For end users, Opus 4.8 is available in the Pro subscription for $20 per month ($17 with annual billing), in the Max plan starting at $100, and in Team and Enterprise business plans. The Czech Republic is on the official list of supported countries — Claude is available here both via API and through the web interface at claude.ai.

Anthropic also confirmed it is working on cheaper models with capabilities close to Opus — and also on the release of Mythos-class models, which represent another performance tier. These models are already being tested by several organizations as part of Project Glasswing, and according to the company, should reach the wider public "in the coming weeks."

What it means: The Anthropic vs. OpenAI battle intensifies

The release of Opus 4.8 comes at a time when Anthropic has surpassed OpenAI in market valuation — at $965 billion after its latest Series H funding round, it is currently the world's most valuable AI startup. At the same time, the company filed a confidential IPO application (draft S-1), suggesting an imminent stock market entry.

For Czech developers and businesses, this rivalry means one thing: pressure on both quality and price. If just a year ago the GPT vs. Claude battle was more of an academic debate, today it's a practical decision — which model to use for company agents, which for code development, and which for customer communication.

Opus 4.8 shows that Anthropic is betting on decision quality, not just raw intelligence. A model that catches its own mistakes is, for agentic workflows — where AI works for hours without human oversight — far more valuable than a model that is a percentage point better on a test but silently fails.

And that's exactly where the main story of Opus 4.8 lies. It's not just another iteration. It's a model that for the first time elevates honesty to the level of performance — and in doing so, changes the rules of the game.

Do I have to pay more for Opus 4.8? Have subscription prices increased?
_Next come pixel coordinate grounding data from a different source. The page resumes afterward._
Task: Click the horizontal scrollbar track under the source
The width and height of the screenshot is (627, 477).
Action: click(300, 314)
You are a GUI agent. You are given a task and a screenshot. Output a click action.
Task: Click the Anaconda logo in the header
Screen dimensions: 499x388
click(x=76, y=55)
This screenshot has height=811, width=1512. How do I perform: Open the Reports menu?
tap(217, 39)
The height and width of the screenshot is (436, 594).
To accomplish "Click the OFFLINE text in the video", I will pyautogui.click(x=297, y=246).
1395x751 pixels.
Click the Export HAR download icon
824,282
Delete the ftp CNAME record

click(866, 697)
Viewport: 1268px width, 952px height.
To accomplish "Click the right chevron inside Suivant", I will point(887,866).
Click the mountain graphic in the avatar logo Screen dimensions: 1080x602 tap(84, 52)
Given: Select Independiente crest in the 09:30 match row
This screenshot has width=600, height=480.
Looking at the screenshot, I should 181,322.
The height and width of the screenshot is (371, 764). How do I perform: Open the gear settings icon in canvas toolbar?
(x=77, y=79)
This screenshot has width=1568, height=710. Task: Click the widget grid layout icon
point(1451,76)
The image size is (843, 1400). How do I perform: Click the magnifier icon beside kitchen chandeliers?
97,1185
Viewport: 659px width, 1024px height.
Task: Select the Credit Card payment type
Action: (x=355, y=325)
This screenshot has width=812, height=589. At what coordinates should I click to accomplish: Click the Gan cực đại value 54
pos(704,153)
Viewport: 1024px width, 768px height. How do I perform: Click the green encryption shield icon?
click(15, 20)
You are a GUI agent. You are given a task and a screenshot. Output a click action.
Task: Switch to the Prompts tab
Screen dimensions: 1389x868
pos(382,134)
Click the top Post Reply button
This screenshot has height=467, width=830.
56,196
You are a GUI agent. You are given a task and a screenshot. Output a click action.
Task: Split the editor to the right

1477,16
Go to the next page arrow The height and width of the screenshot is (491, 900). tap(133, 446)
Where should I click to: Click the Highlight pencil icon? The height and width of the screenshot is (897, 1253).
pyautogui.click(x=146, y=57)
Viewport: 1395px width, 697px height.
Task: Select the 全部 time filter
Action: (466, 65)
No, prices remain the same as Opus 4.7. The API costs $5 per million input and $25 per million output tokens. The Pro subscription remains at $20 per month, Max starting at $100. Fast mode is actually three times cheaper than before.

Does Claude Opus 4.8 support Czech and how well does it handle it?

Yes, Claude models have long supported Czech at a very good level. Anthropic does not officially list Czech among its primary languages, but in practice the model communicates fluently in Czech, understands Czech realia, and handles technical terminology as well. The Czech Republic is also on the official list of supported countries.

When will Claude Mythos be available for regular users?

Anthropic says that Mythos-class models should reach the wider public "in the coming weeks." They are currently being tested by several dozen organizations as part of Project Glasswing, primarily on cybersecurity tasks. An exact public release date has not yet been announced.